As to Mr. Feeder, B. A., Doctor Blimber's assistant, he was a kind of human hand-organ, with a little list of tunes at which he was continually working, over and over again, without any variation.

To Doctor Blimber's Paul was taken by his father, on an appointed day. The Doctor was sitting in his portentous study, with a globe at each knee, books all around him; Homer over the door and Minerva on the mantel-shelf. "And how do you do, sir?" he said to Mr. Dombey, "and how is my little friend?" When the Doctor left off, the great clock in the hall seemed (to Paul, at least) to take him up, and to go on saying, over and over again, "How, is, my, lit, tle, friend; how, is, my, lit, tle, friend?"

"Mr. Dombey," said Dr. Blimber, "you would wish my little friend to acquire-"

"Everything, if you please, Doctor."

"Yes," said the Doctor, who, with his half-shut eyes, seemed to survey Paul with a sort of interest that he might attach to some choice little animal he was going to stuff, "yes, exactly. Ha! We shall impart a great variety of information to our little friend, and bring him quickly forward, I dare say. Permit me. Allow me to present Mrs. Blimber and my daughter Cornelia, who will be associated with the domestic life of our young Pilgrim to Parnassus."
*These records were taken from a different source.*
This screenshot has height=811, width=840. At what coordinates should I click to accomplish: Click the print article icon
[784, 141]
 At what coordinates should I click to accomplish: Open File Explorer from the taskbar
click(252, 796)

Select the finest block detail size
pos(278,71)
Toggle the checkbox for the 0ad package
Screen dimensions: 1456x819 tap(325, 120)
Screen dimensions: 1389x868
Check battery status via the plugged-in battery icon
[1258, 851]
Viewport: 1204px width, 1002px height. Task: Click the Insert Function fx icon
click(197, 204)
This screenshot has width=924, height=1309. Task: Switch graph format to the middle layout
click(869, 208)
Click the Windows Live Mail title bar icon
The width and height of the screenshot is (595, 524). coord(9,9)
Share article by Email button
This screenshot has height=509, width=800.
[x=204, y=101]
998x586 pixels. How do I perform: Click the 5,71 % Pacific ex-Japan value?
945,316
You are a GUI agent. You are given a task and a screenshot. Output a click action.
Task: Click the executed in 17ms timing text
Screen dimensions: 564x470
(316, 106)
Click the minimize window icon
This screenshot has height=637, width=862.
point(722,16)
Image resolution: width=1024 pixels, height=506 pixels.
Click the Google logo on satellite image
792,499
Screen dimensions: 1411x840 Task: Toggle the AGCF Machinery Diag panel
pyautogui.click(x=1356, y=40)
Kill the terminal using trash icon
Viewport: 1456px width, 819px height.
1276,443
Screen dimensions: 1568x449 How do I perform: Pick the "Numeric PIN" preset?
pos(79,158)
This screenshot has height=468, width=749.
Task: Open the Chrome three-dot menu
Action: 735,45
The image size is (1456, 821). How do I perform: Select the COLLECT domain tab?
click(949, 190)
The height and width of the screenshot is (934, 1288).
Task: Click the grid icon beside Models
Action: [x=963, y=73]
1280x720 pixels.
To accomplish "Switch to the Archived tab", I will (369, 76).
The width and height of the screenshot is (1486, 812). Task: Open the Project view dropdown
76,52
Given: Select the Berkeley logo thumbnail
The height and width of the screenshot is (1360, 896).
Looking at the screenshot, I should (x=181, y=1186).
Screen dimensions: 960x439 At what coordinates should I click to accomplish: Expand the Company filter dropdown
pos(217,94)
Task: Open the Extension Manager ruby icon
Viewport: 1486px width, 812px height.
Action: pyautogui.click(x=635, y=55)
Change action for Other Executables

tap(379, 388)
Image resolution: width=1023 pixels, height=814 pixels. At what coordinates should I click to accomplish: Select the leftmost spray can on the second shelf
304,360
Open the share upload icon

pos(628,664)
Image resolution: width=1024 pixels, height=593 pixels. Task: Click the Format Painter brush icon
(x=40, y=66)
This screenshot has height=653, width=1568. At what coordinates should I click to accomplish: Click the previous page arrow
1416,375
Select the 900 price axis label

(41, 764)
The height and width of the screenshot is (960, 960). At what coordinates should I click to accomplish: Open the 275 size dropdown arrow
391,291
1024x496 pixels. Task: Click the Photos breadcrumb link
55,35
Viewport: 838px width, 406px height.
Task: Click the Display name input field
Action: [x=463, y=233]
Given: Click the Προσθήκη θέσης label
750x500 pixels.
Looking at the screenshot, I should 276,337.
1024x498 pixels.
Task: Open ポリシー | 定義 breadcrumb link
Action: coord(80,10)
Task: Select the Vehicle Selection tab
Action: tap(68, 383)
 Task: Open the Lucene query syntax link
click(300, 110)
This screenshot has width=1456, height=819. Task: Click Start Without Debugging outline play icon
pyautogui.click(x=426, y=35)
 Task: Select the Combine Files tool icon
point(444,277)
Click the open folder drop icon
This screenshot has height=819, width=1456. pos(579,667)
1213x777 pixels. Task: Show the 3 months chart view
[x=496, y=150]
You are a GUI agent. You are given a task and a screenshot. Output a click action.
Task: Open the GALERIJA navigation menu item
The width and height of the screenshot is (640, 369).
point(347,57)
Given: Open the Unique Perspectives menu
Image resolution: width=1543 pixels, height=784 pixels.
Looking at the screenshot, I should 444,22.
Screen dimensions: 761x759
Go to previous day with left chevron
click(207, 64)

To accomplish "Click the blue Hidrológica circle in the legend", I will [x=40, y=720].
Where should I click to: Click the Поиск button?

"Now, Dombey," said Miss Blimber, "I'm going out for a constitutional.'

Paul wondered what that was, and why she did n't send the footman out to get it in such unfavorable weather. But he made no observation on the subject, his attention being devoted to a little pile of new books, on which Miss Blimber appeared to have been recently engaged.

"These are yours, Dombey. I am going out for a constitutional; and while I am gone, that is to say in the interval between this and breakfast, Dombey, I wish you to read over what I have marked in these books, and to tell me if you quite understand what you have got to learn.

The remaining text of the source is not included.